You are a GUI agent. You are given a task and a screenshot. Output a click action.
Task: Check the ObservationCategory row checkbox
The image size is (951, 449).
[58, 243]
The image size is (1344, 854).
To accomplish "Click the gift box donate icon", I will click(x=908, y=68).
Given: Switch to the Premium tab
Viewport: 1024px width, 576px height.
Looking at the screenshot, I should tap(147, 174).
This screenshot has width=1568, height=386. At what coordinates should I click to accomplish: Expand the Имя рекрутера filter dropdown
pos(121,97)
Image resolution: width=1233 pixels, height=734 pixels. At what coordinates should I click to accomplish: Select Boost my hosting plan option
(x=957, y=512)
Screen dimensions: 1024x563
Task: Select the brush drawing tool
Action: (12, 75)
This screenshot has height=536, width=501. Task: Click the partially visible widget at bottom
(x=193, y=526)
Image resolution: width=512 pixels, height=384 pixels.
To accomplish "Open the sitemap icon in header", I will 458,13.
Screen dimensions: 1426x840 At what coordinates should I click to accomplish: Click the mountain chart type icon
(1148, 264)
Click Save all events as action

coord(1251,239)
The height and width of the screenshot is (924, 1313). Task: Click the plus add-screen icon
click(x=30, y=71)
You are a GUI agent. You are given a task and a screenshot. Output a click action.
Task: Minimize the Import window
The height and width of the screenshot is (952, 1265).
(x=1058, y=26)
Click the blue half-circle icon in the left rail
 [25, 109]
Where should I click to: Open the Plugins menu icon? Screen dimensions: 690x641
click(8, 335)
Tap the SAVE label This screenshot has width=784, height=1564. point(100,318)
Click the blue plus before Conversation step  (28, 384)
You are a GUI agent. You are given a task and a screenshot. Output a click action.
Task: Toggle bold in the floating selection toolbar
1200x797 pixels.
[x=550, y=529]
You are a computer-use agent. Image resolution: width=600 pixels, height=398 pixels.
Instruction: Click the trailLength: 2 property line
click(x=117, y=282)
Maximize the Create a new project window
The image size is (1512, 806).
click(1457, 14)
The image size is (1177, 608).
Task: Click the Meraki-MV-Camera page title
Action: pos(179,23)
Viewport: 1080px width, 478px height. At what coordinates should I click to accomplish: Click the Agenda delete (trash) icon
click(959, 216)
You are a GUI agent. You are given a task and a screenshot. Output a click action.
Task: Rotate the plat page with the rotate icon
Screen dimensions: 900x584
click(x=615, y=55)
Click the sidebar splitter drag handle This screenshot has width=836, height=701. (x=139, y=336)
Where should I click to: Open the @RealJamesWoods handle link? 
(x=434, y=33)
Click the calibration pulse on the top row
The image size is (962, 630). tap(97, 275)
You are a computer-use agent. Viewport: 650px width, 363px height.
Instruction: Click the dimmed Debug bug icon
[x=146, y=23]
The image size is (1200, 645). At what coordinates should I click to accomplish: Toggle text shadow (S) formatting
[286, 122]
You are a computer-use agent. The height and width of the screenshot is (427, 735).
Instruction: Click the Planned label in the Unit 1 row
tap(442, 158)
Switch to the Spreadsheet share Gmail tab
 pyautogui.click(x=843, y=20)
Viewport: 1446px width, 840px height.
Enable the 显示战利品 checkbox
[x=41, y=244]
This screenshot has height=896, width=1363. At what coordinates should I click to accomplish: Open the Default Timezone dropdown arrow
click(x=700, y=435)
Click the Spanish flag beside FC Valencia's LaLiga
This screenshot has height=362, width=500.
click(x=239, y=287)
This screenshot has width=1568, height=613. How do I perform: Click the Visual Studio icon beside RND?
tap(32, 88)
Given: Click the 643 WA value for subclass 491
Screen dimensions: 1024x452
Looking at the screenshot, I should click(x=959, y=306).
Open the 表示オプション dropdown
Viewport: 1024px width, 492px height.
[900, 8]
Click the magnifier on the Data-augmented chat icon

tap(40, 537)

### INSTRUCTION
Reproduce the full listing, substituting "check box" for every occurrence of "checkbox" and leaving everything else unchanged.

### ANSWER TO THE EXERCISE
You are a GUI agent. You are given a task and a screenshot. Output a click action.
Task: Check the ObservationCategory row check box
The image size is (951, 449).
[58, 243]
The image size is (1344, 854).
To accomplish "Click the gift box donate icon", I will click(x=908, y=68).
Given: Switch to the Premium tab
Viewport: 1024px width, 576px height.
Looking at the screenshot, I should tap(147, 174).
This screenshot has width=1568, height=386. At what coordinates should I click to accomplish: Expand the Имя рекрутера filter dropdown
pos(121,97)
Image resolution: width=1233 pixels, height=734 pixels. At what coordinates should I click to accomplish: Select Boost my hosting plan option
(x=957, y=512)
Screen dimensions: 1024x563
Task: Select the brush drawing tool
Action: (12, 75)
This screenshot has height=536, width=501. Task: Click the partially visible widget at bottom
(x=193, y=526)
Image resolution: width=512 pixels, height=384 pixels.
To accomplish "Open the sitemap icon in header", I will 458,13.
Screen dimensions: 1426x840 At what coordinates should I click to accomplish: Click the mountain chart type icon
(1148, 264)
Click Save all events as action

coord(1251,239)
The height and width of the screenshot is (924, 1313). Task: Click the plus add-screen icon
click(x=30, y=71)
You are a GUI agent. You are given a task and a screenshot. Output a click action.
Task: Minimize the Import window
The height and width of the screenshot is (952, 1265).
(x=1058, y=26)
Click the blue half-circle icon in the left rail
 [25, 109]
Where should I click to: Open the Plugins menu icon? Screen dimensions: 690x641
click(8, 335)
Tap the SAVE label This screenshot has width=784, height=1564. point(100,318)
Click the blue plus before Conversation step  (28, 384)
You are a GUI agent. You are given a task and a screenshot. Output a click action.
Task: Toggle bold in the floating selection toolbar
1200x797 pixels.
[x=550, y=529]
You are a computer-use agent. Image resolution: width=600 pixels, height=398 pixels.
Instruction: Click the trailLength: 2 property line
click(x=117, y=282)
Maximize the Create a new project window
The image size is (1512, 806).
click(1457, 14)
The image size is (1177, 608).
Task: Click the Meraki-MV-Camera page title
Action: pos(179,23)
Viewport: 1080px width, 478px height. At what coordinates should I click to accomplish: Click the Agenda delete (trash) icon
click(959, 216)
You are a GUI agent. You are given a task and a screenshot. Output a click action.
Task: Rotate the plat page with the rotate icon
Screen dimensions: 900x584
click(x=615, y=55)
Click the sidebar splitter drag handle This screenshot has width=836, height=701. (x=139, y=336)
Where should I click to: Open the @RealJamesWoods handle link? 
(x=434, y=33)
Click the calibration pulse on the top row
The image size is (962, 630). tap(97, 275)
You are a computer-use agent. Viewport: 650px width, 363px height.
Instruction: Click the dimmed Debug bug icon
[x=146, y=23]
The image size is (1200, 645). At what coordinates should I click to accomplish: Toggle text shadow (S) formatting
[286, 122]
You are a computer-use agent. The height and width of the screenshot is (427, 735).
Instruction: Click the Planned label in the Unit 1 row
tap(442, 158)
Switch to the Spreadsheet share Gmail tab
 pyautogui.click(x=843, y=20)
Viewport: 1446px width, 840px height.
Enable the 显示战利品 check box
[x=41, y=244]
This screenshot has height=896, width=1363. At what coordinates should I click to accomplish: Open the Default Timezone dropdown arrow
click(x=700, y=435)
Click the Spanish flag beside FC Valencia's LaLiga
This screenshot has height=362, width=500.
click(x=239, y=287)
This screenshot has width=1568, height=613. How do I perform: Click the Visual Studio icon beside RND?
tap(32, 88)
Given: Click the 643 WA value for subclass 491
Screen dimensions: 1024x452
Looking at the screenshot, I should click(x=959, y=306).
Open the 表示オプション dropdown
Viewport: 1024px width, 492px height.
[900, 8]
Click the magnifier on the Data-augmented chat icon

tap(40, 537)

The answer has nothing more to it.